_WHAT IS EXPECTED_
Word for word, transcribe the records that follow.
--- SOURCE DATA ---
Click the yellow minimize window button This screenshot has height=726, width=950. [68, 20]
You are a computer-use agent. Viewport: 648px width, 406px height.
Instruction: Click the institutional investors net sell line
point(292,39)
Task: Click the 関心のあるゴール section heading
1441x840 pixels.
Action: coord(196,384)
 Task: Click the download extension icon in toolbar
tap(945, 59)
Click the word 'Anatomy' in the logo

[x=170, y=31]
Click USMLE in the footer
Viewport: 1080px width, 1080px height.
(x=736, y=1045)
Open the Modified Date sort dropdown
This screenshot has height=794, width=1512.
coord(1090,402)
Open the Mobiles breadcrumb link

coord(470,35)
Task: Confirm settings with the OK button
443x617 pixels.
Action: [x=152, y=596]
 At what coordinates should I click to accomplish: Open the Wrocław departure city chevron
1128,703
---
_ANSWER BOX_
Click the yellow minimize window button This screenshot has height=726, width=950. [68, 20]
You are a computer-use agent. Viewport: 648px width, 406px height.
Instruction: Click the institutional investors net sell line
point(292,39)
Task: Click the 関心のあるゴール section heading
1441x840 pixels.
Action: coord(196,384)
 Task: Click the download extension icon in toolbar
tap(945, 59)
Click the word 'Anatomy' in the logo

[x=170, y=31]
Click USMLE in the footer
Viewport: 1080px width, 1080px height.
(x=736, y=1045)
Open the Modified Date sort dropdown
This screenshot has height=794, width=1512.
coord(1090,402)
Open the Mobiles breadcrumb link

coord(470,35)
Task: Confirm settings with the OK button
443x617 pixels.
Action: [x=152, y=596]
 At what coordinates should I click to accomplish: Open the Wrocław departure city chevron
1128,703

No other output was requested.